Monsieur le président, mesdames les ministres, mesdames les présidentes, madame la rapporteure, mes chers collègues, comme nombre d'entre vous, je ne suis pas de ceux qui aiment légiférer à outrance. En matière de lutte contre les violences sexistes et sexuelles, beaucoup n'est en effet pas du ressort du législateur. C'est un enjeu de civilisation, passant par de l'éducation, de la prévention, de la sensibilisation, une mobilisation de l'ensemble des acteurs de la vie publique et associative nécessaire pour faire réellement avancer les choses.
Nous devons légiférer, pour être utiles, chaque fois que nous identifions des carences ou des zones grises dans notre droit, chaque fois que face à des situations qui nous sont insupportables, nous nous sommes dit : « Mais est-ce vraiment cela, l'État de droit ? Que fait la justice ? » C'est bien là que la société a besoin du législateur. Pour mieux protéger tous ces adultes qui ont conservé la fragilité de l'enfance et qui se sont exprimés à travers la voix de Flavie Flament. Pour ces petites filles dont il a pu être estimé qu'à l'âge de onze ans, elles auraient pu consentir à un rapport sexuel avec un adulte. Pour les milliers d'Amanda Todd en France, ces adolescents victimes d'une nouvelle forme de harcèlement via l'anonymat et la violence des réseaux sociaux. Pour nous toutes, mesdames, qui adoptons des stratégies d'évitement, téléphone à la main et tête baissée, pour échapper au harcèlement de rue, parce que malheureusement, un trottoir n'est pas un lieu neutre.

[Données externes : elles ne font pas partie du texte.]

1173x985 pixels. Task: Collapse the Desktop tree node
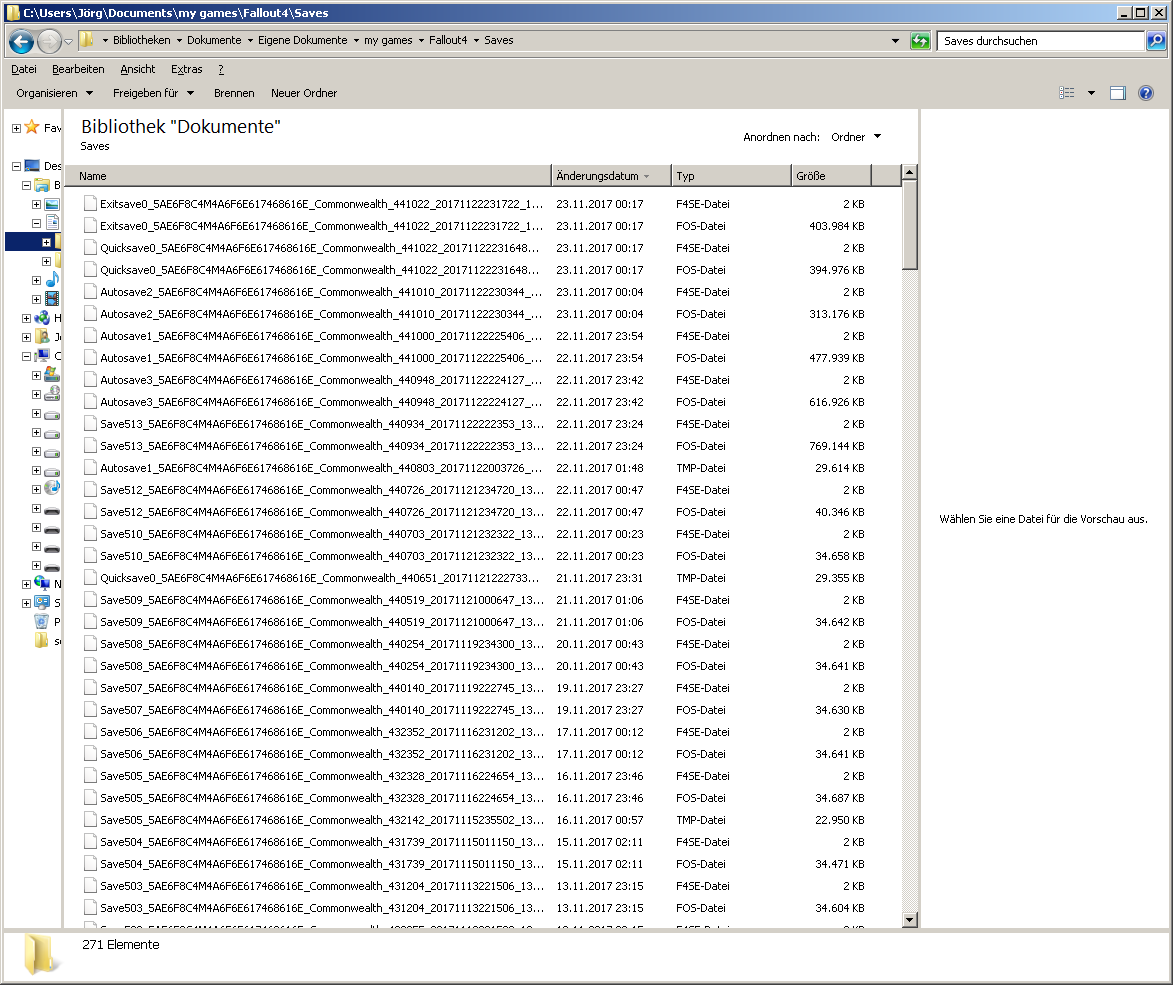pyautogui.click(x=16, y=166)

Ces situations nous sont insupportables et nous nous devons de réagir, sans jeter l'opprobre sur les forces de l'ordre ou sur les magistrats, sans oser considérer qu'ils céderaient à la facilité dans des situations aussi difficiles et douloureuses, mais en admettant qu'il nous revient de mieux les armer et de leur donner les moyens de sanctionner efficacement l'ensemble de ces agissements que nous ne pouvons plus tolérer. C'est l'objet de ce projet de loi.

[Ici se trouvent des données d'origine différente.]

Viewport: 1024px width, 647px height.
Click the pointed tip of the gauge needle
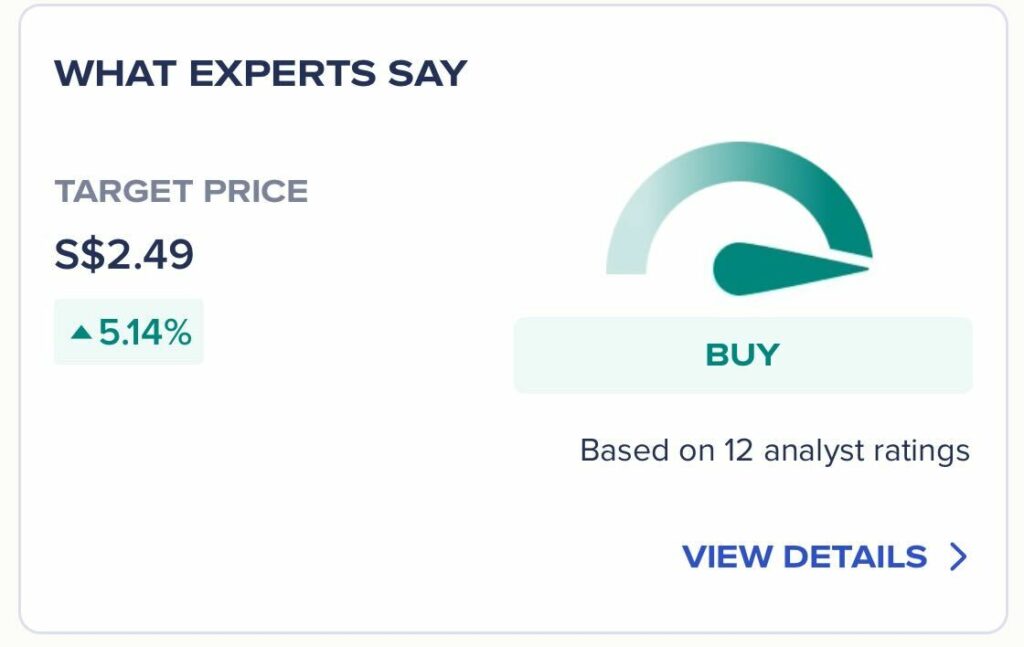(x=865, y=264)
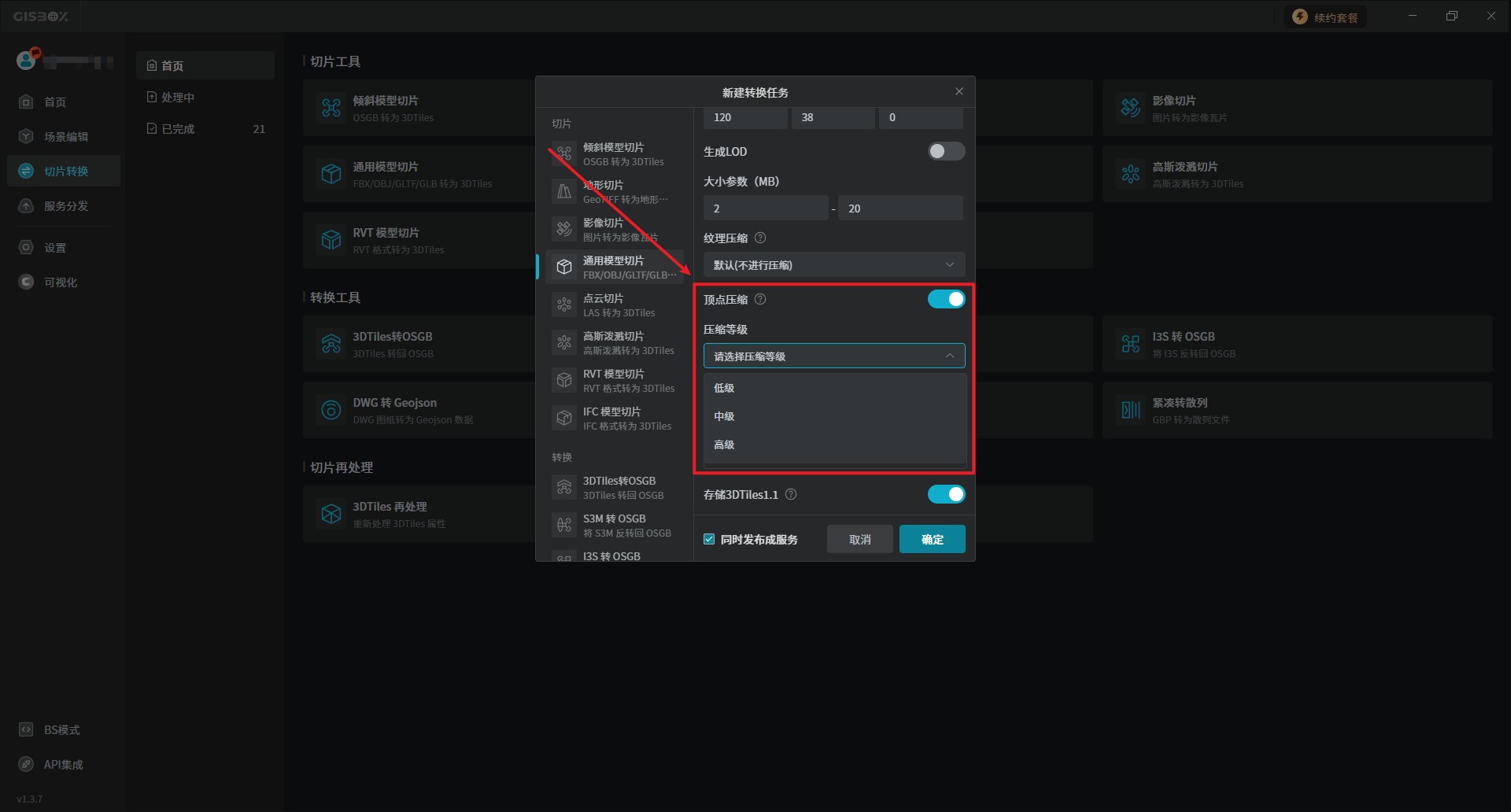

Parce que la mémoire traumatique d'une victime peut se déclencher plus tardivement, peut-être parce qu'elle se reconnaîtra dans l'innocence de son enfant devenu adolescent, nous porterons la prescription des crimes sur mineurs à trente ans à compter de leur majorité. Parce qu'on ne peut participer impunément à l'humiliation collective d'une personne via internet, nous sanctionnerons le cyber-harcèlement. Parce qu'il n'existe pas de liberté d'importuner dans notre pays, nous créerons une nouvelle infraction, l'outrage sexiste, pour lutter contre le harcèlement de rue. Sur ce dernier point, je tiens à saluer mes collègues du groupe de travail transpartisan qui ont mené quatre mois de travaux pour préparer ce texte et proposer une contravention qui définit une ligne rouge, un nouvel interdit, et garantit la liberté d'aller et venir de toutes et tous.
Enfin, parce qu'un adulte ne peut avoir de relation sexuelle avec un mineur de moins de quinze ans impunément, nous doublerons les sanctions pénales en matière d'atteinte sexuelle, laquelle est et restera un délit, et nous affirmerons qu'un enfant de moins de quinze ans est un être vulnérable, qu'en abuser n'est ni plus ni moins qu'un viol, lequel est et restera un crime. Je le répète : nous inscrirons dans la loi qu'abuser de la vulnérabilité d'un mineur de moins de quinze ans est caractéristique d'un viol, lequel est un crime et non un délit.
Il n'y a aucun recul dans ce projet de loi, aucune décriminalisation, mais un renforcement de l'arsenal répressif et des moyens sur lesquels un juge va pouvoir reposer pour qualifier le viol d'un enfant.
Permettez-moi d'insister sur ce point, car en matière de violences sexuelles sur mineurs, nous sommes en présence d'un sujet sensible sur lequel il y a beaucoup d'incompréhension de la part de nos concitoyens, qui ne connaissent pas forcément les différentes qualifications pénales et ce qu'elles entraînent.
Or notre rôle est de faire la loi, mais aussi de l'expliquer, et non pas d'entretenir, dans une démarche partisane, une confusion qui, in fine, ne nuit ni au Gouvernement, ni à la majorité, mais bien aux victimes, qui ne peuvent connaître l'étendue de leurs droits si les responsables politiques suscitent eux-mêmes une confusion dans leurs esprits.